(DATASET RECORDS begins)

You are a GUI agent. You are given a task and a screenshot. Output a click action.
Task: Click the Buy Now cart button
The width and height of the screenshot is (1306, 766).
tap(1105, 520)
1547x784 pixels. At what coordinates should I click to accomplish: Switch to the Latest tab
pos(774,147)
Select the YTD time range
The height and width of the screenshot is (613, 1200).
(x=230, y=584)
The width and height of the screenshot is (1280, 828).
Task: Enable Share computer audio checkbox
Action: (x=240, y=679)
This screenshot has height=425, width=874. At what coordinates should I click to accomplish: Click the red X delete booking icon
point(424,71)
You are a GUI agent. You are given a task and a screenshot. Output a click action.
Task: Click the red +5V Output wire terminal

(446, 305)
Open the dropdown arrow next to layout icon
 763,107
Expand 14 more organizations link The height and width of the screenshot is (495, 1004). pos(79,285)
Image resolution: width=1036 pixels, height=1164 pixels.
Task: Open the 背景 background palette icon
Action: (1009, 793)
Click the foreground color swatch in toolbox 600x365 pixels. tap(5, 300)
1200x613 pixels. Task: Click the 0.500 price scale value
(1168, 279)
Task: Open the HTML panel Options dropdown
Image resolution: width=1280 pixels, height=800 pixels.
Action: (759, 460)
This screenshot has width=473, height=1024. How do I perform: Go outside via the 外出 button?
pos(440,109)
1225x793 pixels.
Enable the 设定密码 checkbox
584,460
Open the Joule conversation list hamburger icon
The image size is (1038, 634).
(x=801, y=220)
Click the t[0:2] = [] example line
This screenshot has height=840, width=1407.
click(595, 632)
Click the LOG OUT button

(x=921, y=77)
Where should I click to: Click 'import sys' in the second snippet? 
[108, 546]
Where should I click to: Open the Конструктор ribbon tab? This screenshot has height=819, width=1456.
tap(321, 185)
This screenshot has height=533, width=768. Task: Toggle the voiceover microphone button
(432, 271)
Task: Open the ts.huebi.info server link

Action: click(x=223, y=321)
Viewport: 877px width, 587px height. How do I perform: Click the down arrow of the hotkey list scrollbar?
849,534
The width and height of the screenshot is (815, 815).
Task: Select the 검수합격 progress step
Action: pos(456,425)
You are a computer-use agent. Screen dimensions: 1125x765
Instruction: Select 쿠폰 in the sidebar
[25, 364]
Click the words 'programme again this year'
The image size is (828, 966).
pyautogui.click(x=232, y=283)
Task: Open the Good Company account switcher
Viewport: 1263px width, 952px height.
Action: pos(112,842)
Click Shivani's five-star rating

(DATASET RECORDS ends)

__BRIEF__. Repeat each entry exactly.

__RESULT OF THIS TASK__.
You are a GUI agent. You are given a task and a screenshot. Output a click action.
Task: Click the Buy Now cart button
The width and height of the screenshot is (1306, 766).
tap(1105, 520)
1547x784 pixels. At what coordinates should I click to accomplish: Switch to the Latest tab
pos(774,147)
Select the YTD time range
The height and width of the screenshot is (613, 1200).
(x=230, y=584)
The width and height of the screenshot is (1280, 828).
Task: Enable Share computer audio checkbox
Action: (x=240, y=679)
This screenshot has height=425, width=874. At what coordinates should I click to accomplish: Click the red X delete booking icon
point(424,71)
You are a GUI agent. You are given a task and a screenshot. Output a click action.
Task: Click the red +5V Output wire terminal

(446, 305)
Open the dropdown arrow next to layout icon
 763,107
Expand 14 more organizations link The height and width of the screenshot is (495, 1004). pos(79,285)
Image resolution: width=1036 pixels, height=1164 pixels.
Task: Open the 背景 background palette icon
Action: (1009, 793)
Click the foreground color swatch in toolbox 600x365 pixels. tap(5, 300)
1200x613 pixels. Task: Click the 0.500 price scale value
(1168, 279)
Task: Open the HTML panel Options dropdown
Image resolution: width=1280 pixels, height=800 pixels.
Action: (759, 460)
This screenshot has width=473, height=1024. How do I perform: Go outside via the 外出 button?
pos(440,109)
1225x793 pixels.
Enable the 设定密码 checkbox
584,460
Open the Joule conversation list hamburger icon
The image size is (1038, 634).
(x=801, y=220)
Click the t[0:2] = [] example line
This screenshot has height=840, width=1407.
click(595, 632)
Click the LOG OUT button

(x=921, y=77)
Where should I click to: Click 'import sys' in the second snippet? 
[108, 546]
Where should I click to: Open the Конструктор ribbon tab? This screenshot has height=819, width=1456.
tap(321, 185)
This screenshot has height=533, width=768. Task: Toggle the voiceover microphone button
(432, 271)
Task: Open the ts.huebi.info server link

Action: click(x=223, y=321)
Viewport: 877px width, 587px height. How do I perform: Click the down arrow of the hotkey list scrollbar?
849,534
The width and height of the screenshot is (815, 815).
Task: Select the 검수합격 progress step
Action: pos(456,425)
You are a computer-use agent. Screen dimensions: 1125x765
Instruction: Select 쿠폰 in the sidebar
[25, 364]
Click the words 'programme again this year'
The image size is (828, 966).
pyautogui.click(x=232, y=283)
Task: Open the Good Company account switcher
Viewport: 1263px width, 952px height.
Action: pos(112,842)
Click Shivani's five-star rating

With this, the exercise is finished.